Authors: Sangwon Seo, Vaibhav V. Unhelkar

IJCAI 2022 | Conference PDF | Archive PDF | Plain Text | LLM Run Details

Reproducibility Variable Result LLM Response
Research Type Experimental We demonstrate and benchmark the performance of BTIL on synthetic multi-agent tasks as well as a novel dataset of human-agent teamwork. Our experiments show that BTIL can successfully learn team policies from demonstrations despite the influence of team members (time-varying and potentially misaligned) mental states on their behavior.
Researcher Affiliation Academia Sangwon Seo and Vaibhav V. Unhelkar Rice University {sangwon.seo, vaibhav.unhelkar}@rice.edu
Pseudocode Yes Algorithm 1 Bayesian Team Imitation Learner (BTIL)
Open Source Code No No explicit statement providing open-source code for the methodology or a direct link to a code repository was found.
Open Datasets No No concrete access information (specific link, DOI, repository name, formal citation) for a publicly available or open dataset was provided for either the synthetic or human-AI teamwork datasets created by the authors.
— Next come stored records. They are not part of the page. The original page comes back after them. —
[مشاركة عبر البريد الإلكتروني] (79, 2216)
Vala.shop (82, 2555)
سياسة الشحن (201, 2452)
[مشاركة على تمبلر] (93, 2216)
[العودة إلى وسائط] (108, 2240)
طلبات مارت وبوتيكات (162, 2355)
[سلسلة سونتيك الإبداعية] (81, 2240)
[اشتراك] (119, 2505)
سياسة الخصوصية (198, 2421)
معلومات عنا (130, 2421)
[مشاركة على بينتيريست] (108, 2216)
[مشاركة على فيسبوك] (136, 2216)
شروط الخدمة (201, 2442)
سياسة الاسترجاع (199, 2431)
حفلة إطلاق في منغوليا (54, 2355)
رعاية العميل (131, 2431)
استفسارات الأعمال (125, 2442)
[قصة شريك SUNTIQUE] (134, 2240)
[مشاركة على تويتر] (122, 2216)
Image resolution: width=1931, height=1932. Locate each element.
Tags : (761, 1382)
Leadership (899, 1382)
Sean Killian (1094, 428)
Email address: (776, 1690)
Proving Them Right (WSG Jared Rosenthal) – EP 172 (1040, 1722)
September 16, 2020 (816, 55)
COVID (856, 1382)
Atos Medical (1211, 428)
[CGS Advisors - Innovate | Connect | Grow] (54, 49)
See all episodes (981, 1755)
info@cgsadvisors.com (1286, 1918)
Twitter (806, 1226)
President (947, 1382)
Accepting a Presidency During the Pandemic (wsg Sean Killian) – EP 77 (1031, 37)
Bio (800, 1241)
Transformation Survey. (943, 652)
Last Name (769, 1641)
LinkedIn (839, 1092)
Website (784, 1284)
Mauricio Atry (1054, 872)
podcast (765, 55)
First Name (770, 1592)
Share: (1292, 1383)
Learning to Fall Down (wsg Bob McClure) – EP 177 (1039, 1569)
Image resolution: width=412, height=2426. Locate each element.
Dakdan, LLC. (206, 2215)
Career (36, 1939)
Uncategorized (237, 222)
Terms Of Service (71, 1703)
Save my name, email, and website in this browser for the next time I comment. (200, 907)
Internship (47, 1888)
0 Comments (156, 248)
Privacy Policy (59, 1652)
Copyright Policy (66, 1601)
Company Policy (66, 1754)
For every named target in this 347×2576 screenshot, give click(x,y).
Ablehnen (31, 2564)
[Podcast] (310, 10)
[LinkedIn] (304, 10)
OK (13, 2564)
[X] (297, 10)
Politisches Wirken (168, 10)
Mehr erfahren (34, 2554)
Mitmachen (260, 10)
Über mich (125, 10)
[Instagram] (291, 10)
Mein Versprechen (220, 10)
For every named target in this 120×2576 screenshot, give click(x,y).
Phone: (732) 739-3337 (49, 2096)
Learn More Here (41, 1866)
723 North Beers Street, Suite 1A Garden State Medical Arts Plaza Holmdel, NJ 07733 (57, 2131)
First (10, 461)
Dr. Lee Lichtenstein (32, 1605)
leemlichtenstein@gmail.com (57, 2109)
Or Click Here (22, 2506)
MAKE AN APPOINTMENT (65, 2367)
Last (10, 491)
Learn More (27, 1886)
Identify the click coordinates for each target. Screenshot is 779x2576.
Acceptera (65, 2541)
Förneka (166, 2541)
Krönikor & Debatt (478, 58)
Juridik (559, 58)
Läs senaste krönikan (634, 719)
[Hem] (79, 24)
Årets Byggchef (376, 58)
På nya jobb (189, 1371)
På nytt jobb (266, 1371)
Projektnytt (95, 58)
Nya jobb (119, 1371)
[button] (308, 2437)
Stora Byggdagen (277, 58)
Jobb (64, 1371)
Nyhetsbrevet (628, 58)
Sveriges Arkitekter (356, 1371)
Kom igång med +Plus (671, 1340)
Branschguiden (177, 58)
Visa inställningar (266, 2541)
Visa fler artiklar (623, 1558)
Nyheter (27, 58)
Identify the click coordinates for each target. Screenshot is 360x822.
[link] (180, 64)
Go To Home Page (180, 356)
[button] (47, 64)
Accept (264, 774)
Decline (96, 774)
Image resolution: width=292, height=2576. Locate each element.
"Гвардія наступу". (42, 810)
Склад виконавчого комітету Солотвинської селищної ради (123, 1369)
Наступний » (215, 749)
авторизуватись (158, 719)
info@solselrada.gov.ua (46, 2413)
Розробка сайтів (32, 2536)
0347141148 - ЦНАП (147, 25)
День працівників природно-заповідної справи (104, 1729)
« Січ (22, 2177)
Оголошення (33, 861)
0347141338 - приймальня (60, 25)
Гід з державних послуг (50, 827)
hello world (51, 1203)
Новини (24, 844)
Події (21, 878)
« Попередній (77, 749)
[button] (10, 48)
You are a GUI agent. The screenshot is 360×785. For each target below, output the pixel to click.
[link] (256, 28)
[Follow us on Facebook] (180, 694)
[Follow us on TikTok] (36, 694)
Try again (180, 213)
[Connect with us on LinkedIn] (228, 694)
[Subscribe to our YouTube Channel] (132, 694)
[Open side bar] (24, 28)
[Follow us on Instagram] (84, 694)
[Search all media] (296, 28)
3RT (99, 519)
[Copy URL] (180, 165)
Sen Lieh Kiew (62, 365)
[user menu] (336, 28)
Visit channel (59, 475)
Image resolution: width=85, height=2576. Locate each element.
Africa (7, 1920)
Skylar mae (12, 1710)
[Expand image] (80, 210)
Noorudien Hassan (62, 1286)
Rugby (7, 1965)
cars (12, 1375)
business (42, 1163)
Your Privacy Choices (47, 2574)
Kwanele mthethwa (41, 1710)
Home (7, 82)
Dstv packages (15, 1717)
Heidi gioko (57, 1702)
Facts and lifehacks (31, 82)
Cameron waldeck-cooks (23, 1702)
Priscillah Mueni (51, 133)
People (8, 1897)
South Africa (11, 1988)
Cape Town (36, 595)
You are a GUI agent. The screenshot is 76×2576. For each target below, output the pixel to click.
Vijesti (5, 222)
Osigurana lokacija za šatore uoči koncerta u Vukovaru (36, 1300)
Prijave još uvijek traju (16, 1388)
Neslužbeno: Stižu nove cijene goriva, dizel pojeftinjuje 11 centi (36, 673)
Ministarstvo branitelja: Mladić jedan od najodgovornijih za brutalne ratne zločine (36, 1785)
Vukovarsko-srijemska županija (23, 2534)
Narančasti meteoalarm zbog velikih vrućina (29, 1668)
Dataset Splits No For each domain, we generate 200 demonstrations for training and 100 for evaluation.
Hardware Specification No No specific hardware details (e.g., GPU/CPU models, memory amounts, or detailed computer specifications) used for running the experiments were provided.
Software Dependencies No The paper does not provide specific ancillary software details with version numbers (e.g., 'Python 3.8, PyTorch 1.9, and CUDA 11.1').
Experiment Setup No The paper mentions that 'Implementation details of BTIL and the baselines are provided in Appendix D' but does not include specific hyperparameter values or detailed training configurations in the provided text.